Intersect_VF(const float3 &ta0, const float3 &tb0, const float3 &tc0,

const float3 &tav, const float3 &tbv, const float3 &tcv,

const float3 &q0, const float3 &qv,

float3 &qi, float3 &baryc , const float deltaTime)

{

/* Default value returned if no collision occurs */

float collisionTime = -1.0f;

/*

* Compute scalar coefficients by evaluating dot and cross-products.

*/

float a, b, c, d; /* cubic polynomial coefficients */

_equateCubic_VF(ta0, tav, tb0, tbv, tc0, tcv, q0, qv, a, b, c, d);

if (IsZero(a) && IsZero(b) && IsZero(c) && IsZero(d))

return collisionTime;

NewtonCheckData data;

data.a0 = ta0, data.b0 = tb0;

data.c0 = tc0, data.p0 = q0;

data.ad = tav, data.bd = tbv;

data.cd = tcv, data.pd = qv;

//iteratively solve the cubic (scalar) equation and test for validity of the solution.

double l = 0;

double r = deltaTime;

double coeffs[4];

coeffs[3] = a, coeffs[2] = b, coeffs[1] = c, coeffs[0] = d;

if (solveCubicWithIntervalNewton(l, r, baryc, true, data, coeffs)) {

collisionTime = (l+r)*0.5f;

f3s_add(qi , f3v_mul1(qv , collisionTime) , q0); //pont in the time of collision

}

return collisionTime;

}
``````

Did anyone has some clue of the problem? I would really appreciate any help, since I can’t figure it out alone. If more info or context is needed just ask.

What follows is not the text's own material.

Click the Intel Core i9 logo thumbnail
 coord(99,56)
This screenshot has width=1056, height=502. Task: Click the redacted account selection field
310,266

What does “_insideTriangle(a , b , c , p , baryc)” do ?

Maybe some data from your Struct has not been initialized, and results in out of bound indexes.

Tried to replace the simple struct with an array to remove the struct from potential failure reasons?

Thanks for the reply. I’ve replaced the struct for an array of float3 and that did the trick.

Was the struct in shared memory?, i encountered several issues with structs in shared memory.

On a G80 card a shared struct with 3 floats did not worked, whereas a struct with 2 floats did worked.

On a GF100 card the 2 floats shared version did not worked, good that it was not that important to used the shared memory in my kernel.